PostgreSQL Performance Tuning for Production Workloads

Kicked TeamJanuary 16, 20267 min read

PostgreSQL's default configuration is designed for compatibility, not performance. It assumes 128MB of RAM, a few concurrent connections, and light workloads. If you're running production traffic on default settings, you're leaving 80% of your hardware idle.
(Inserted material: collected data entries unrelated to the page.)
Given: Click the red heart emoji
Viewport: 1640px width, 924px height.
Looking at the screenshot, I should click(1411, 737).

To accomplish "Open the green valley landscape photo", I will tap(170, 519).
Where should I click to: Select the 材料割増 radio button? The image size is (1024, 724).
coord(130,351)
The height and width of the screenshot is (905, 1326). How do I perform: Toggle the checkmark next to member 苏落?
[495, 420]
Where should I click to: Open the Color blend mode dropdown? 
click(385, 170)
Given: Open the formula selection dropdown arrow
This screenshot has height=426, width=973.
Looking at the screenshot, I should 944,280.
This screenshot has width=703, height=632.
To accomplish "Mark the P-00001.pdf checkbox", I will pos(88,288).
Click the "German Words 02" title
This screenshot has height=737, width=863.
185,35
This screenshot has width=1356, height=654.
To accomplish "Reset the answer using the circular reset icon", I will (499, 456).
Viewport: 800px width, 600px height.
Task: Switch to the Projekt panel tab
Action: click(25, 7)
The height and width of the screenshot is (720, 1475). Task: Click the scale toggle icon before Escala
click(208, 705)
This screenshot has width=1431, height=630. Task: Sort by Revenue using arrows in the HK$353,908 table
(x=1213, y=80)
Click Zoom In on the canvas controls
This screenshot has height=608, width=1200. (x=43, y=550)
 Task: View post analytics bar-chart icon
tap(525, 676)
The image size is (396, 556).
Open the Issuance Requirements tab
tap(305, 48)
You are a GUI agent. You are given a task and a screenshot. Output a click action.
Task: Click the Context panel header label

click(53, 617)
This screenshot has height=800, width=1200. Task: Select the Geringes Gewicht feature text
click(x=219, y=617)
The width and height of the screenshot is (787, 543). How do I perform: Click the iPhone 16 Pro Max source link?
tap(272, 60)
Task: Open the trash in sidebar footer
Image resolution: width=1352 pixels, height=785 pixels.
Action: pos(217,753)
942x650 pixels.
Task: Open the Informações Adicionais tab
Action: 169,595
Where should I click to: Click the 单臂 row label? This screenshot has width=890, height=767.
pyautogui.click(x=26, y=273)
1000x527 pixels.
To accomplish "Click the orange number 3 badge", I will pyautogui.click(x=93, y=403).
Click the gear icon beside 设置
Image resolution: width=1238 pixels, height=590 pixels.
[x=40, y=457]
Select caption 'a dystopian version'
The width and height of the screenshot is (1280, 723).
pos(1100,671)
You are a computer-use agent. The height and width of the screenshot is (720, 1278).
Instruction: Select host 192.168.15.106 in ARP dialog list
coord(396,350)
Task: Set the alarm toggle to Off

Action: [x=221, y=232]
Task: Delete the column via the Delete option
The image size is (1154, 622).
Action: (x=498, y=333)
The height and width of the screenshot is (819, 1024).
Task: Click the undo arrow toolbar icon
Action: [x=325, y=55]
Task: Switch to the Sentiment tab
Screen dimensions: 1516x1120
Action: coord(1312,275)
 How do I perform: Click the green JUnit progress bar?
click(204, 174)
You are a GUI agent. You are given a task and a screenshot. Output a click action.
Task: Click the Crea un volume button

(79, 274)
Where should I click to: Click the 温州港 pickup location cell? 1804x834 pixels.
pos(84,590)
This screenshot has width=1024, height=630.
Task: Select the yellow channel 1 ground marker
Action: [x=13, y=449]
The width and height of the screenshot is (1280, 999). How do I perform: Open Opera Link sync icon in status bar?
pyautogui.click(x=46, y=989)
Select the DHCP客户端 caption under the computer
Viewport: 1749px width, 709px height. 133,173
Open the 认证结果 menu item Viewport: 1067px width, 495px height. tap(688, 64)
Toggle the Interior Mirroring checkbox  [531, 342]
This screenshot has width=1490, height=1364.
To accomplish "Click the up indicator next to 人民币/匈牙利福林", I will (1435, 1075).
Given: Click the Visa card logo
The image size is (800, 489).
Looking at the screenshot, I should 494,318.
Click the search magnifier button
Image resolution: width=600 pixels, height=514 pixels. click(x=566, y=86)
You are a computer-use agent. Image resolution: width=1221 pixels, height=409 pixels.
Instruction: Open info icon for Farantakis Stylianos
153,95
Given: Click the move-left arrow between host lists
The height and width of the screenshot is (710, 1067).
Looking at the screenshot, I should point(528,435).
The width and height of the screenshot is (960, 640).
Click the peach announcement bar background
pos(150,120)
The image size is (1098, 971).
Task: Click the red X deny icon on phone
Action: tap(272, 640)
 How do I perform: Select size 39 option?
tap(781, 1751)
We manage Postgres clusters handling everything from SaaS backends to time-series data. Here's how we tune them.

Memory Configuration

The two most impactful settings in PostgreSQL:

shared_buffers

PostgreSQL's internal cache. The default is 128MB. That's insane for a production server.

-- Default: 128MB
-- Recommendation: 25% of total RAM
-- For a 64GB server:
shared_buffers = '16GB'

Why 25% and not more? PostgreSQL also relies on the OS page cache. Setting shared_buffers too high (>40% of RAM) can actually hurt performance because you're double-caching and leaving less room for the OS.

effective_cache_size

Tells the query planner how much total cache is available (shared_buffers + OS cache). This doesn't allocate memory — it just helps the planner make better decisions:

-- Recommendation: 75% of total RAM
-- For a 64GB server:
effective_cache_size = '48GB'

work_mem

Memory allocated per-operation for sorts, hash joins, and similar operations. Be careful — this is per-operation, not per-connection. A complex query with 5 hash joins uses 5× work_mem.

-- Default: 4MB
-- Recommendation: depends on (RAM / max_connections / expected_operations)
-- For 64GB RAM, 200 connections:
work_mem = '64MB'

-- For analytical queries (batch jobs, reporting):
-- Set per-session: SET work_mem = '512MB';

maintenance_work_mem

Memory for maintenance operations: VACUUM, CREATE INDEX, ALTER TABLE ADD FOREIGN KEY.

-- Default: 64MB
-- Recommendation: 1-2GB (these run infrequently but benefit from more memory)
maintenance_work_mem = '2GB'

Connection Management

The Connection Problem

Every PostgreSQL connection is a process (not a thread). Each process uses ~5-10MB of RAM. At 500 connections, that's 2.5-5GB just for connection overhead. At 1000, you're in trouble.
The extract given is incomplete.